- WHAT NEEDS TO BE DONE -
An exact copy of all the data below is needed.

(Collected data)
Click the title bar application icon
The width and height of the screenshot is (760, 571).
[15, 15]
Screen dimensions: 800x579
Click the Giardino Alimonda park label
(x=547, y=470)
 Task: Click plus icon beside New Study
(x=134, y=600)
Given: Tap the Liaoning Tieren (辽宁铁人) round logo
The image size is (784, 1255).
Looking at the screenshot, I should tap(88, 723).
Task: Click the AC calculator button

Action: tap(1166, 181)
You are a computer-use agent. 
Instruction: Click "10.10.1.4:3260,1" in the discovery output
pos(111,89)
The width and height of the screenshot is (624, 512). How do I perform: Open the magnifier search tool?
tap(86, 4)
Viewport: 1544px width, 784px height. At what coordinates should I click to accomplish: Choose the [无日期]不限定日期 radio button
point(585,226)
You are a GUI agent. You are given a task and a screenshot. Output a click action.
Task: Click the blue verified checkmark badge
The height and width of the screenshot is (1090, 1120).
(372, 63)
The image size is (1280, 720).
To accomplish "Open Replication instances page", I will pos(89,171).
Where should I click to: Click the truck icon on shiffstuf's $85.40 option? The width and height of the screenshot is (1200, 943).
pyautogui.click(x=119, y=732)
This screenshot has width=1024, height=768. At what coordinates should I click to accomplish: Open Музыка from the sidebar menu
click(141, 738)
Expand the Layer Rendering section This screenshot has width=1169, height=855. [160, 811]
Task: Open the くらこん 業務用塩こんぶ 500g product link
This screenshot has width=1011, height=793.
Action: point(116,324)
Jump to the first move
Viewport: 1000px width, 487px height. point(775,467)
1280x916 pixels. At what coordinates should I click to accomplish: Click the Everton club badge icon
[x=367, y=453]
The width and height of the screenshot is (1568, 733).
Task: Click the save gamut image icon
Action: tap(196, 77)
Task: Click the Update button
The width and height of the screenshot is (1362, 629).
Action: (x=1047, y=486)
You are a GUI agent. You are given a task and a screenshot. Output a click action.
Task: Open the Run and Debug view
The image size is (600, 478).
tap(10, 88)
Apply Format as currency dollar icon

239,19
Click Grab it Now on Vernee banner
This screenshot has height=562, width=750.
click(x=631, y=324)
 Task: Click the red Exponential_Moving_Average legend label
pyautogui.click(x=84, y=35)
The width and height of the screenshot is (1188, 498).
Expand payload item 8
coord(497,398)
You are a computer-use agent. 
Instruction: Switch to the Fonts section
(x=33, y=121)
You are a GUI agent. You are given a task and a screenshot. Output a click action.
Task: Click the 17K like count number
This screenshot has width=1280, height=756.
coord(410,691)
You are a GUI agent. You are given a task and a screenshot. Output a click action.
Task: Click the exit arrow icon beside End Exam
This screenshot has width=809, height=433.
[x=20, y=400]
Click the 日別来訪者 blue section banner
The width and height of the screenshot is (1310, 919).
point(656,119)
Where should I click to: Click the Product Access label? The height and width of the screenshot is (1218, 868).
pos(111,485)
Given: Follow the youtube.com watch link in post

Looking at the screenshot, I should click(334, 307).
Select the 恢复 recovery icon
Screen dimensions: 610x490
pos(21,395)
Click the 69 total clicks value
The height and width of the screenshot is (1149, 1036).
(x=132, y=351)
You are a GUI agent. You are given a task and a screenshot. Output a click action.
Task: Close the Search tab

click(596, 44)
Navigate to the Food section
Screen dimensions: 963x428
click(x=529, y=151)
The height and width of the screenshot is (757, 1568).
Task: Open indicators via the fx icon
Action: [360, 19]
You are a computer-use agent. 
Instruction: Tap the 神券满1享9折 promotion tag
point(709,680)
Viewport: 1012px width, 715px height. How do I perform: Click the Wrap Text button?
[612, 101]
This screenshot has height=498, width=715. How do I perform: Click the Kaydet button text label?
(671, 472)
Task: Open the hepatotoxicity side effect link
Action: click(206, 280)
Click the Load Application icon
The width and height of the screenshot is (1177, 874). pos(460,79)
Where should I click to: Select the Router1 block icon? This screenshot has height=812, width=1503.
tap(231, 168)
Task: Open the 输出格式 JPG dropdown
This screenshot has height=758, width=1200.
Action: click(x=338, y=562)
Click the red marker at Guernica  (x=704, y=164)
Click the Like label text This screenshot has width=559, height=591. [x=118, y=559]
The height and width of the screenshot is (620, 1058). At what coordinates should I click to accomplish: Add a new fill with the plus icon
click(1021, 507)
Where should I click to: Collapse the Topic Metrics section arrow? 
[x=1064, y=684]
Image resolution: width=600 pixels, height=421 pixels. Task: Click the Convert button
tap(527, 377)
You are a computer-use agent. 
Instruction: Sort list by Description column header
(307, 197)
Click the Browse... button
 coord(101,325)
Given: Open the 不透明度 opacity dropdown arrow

- WRITTEN RESPONSE -
Click the title bar application icon
The width and height of the screenshot is (760, 571).
[15, 15]
Screen dimensions: 800x579
Click the Giardino Alimonda park label
(x=547, y=470)
 Task: Click plus icon beside New Study
(x=134, y=600)
Given: Tap the Liaoning Tieren (辽宁铁人) round logo
The image size is (784, 1255).
Looking at the screenshot, I should tap(88, 723).
Task: Click the AC calculator button

Action: tap(1166, 181)
You are a computer-use agent. 
Instruction: Click "10.10.1.4:3260,1" in the discovery output
pos(111,89)
The width and height of the screenshot is (624, 512). How do I perform: Open the magnifier search tool?
tap(86, 4)
Viewport: 1544px width, 784px height. At what coordinates should I click to accomplish: Choose the [无日期]不限定日期 radio button
point(585,226)
You are a GUI agent. You are given a task and a screenshot. Output a click action.
Task: Click the blue verified checkmark badge
The height and width of the screenshot is (1090, 1120).
(372, 63)
The image size is (1280, 720).
To accomplish "Open Replication instances page", I will pos(89,171).
Where should I click to: Click the truck icon on shiffstuf's $85.40 option? The width and height of the screenshot is (1200, 943).
pyautogui.click(x=119, y=732)
This screenshot has width=1024, height=768. At what coordinates should I click to accomplish: Open Музыка from the sidebar menu
click(141, 738)
Expand the Layer Rendering section This screenshot has width=1169, height=855. [160, 811]
Task: Open the くらこん 業務用塩こんぶ 500g product link
This screenshot has width=1011, height=793.
Action: point(116,324)
Jump to the first move
Viewport: 1000px width, 487px height. point(775,467)
1280x916 pixels. At what coordinates should I click to accomplish: Click the Everton club badge icon
[x=367, y=453]
The width and height of the screenshot is (1568, 733).
Task: Click the save gamut image icon
Action: tap(196, 77)
Task: Click the Update button
The width and height of the screenshot is (1362, 629).
Action: (x=1047, y=486)
You are a GUI agent. You are given a task and a screenshot. Output a click action.
Task: Open the Run and Debug view
The image size is (600, 478).
tap(10, 88)
Apply Format as currency dollar icon

239,19
Click Grab it Now on Vernee banner
This screenshot has height=562, width=750.
click(x=631, y=324)
 Task: Click the red Exponential_Moving_Average legend label
pyautogui.click(x=84, y=35)
The width and height of the screenshot is (1188, 498).
Expand payload item 8
coord(497,398)
You are a computer-use agent. 
Instruction: Switch to the Fonts section
(x=33, y=121)
You are a GUI agent. You are given a task and a screenshot. Output a click action.
Task: Click the 17K like count number
This screenshot has width=1280, height=756.
coord(410,691)
You are a GUI agent. You are given a task and a screenshot. Output a click action.
Task: Click the exit arrow icon beside End Exam
This screenshot has width=809, height=433.
[x=20, y=400]
Click the 日別来訪者 blue section banner
The width and height of the screenshot is (1310, 919).
point(656,119)
Where should I click to: Click the Product Access label? The height and width of the screenshot is (1218, 868).
pos(111,485)
Given: Follow the youtube.com watch link in post

Looking at the screenshot, I should click(334, 307).
Select the 恢复 recovery icon
Screen dimensions: 610x490
pos(21,395)
Click the 69 total clicks value
The height and width of the screenshot is (1149, 1036).
(x=132, y=351)
You are a GUI agent. You are given a task and a screenshot. Output a click action.
Task: Close the Search tab

click(596, 44)
Navigate to the Food section
Screen dimensions: 963x428
click(x=529, y=151)
The height and width of the screenshot is (757, 1568).
Task: Open indicators via the fx icon
Action: [360, 19]
You are a computer-use agent. 
Instruction: Tap the 神券满1享9折 promotion tag
point(709,680)
Viewport: 1012px width, 715px height. How do I perform: Click the Wrap Text button?
[612, 101]
This screenshot has height=498, width=715. How do I perform: Click the Kaydet button text label?
(671, 472)
Task: Open the hepatotoxicity side effect link
Action: click(206, 280)
Click the Load Application icon
The width and height of the screenshot is (1177, 874). pos(460,79)
Where should I click to: Select the Router1 block icon? This screenshot has height=812, width=1503.
tap(231, 168)
Task: Open the 输出格式 JPG dropdown
This screenshot has height=758, width=1200.
Action: click(x=338, y=562)
Click the red marker at Guernica  (x=704, y=164)
Click the Like label text This screenshot has width=559, height=591. [x=118, y=559]
The height and width of the screenshot is (620, 1058). At what coordinates should I click to accomplish: Add a new fill with the plus icon
click(1021, 507)
Where should I click to: Collapse the Topic Metrics section arrow? 
[x=1064, y=684]
Image resolution: width=600 pixels, height=421 pixels. Task: Click the Convert button
tap(527, 377)
You are a computer-use agent. 
Instruction: Sort list by Description column header
(307, 197)
Click the Browse... button
 coord(101,325)
Given: Open the 不透明度 opacity dropdown arrow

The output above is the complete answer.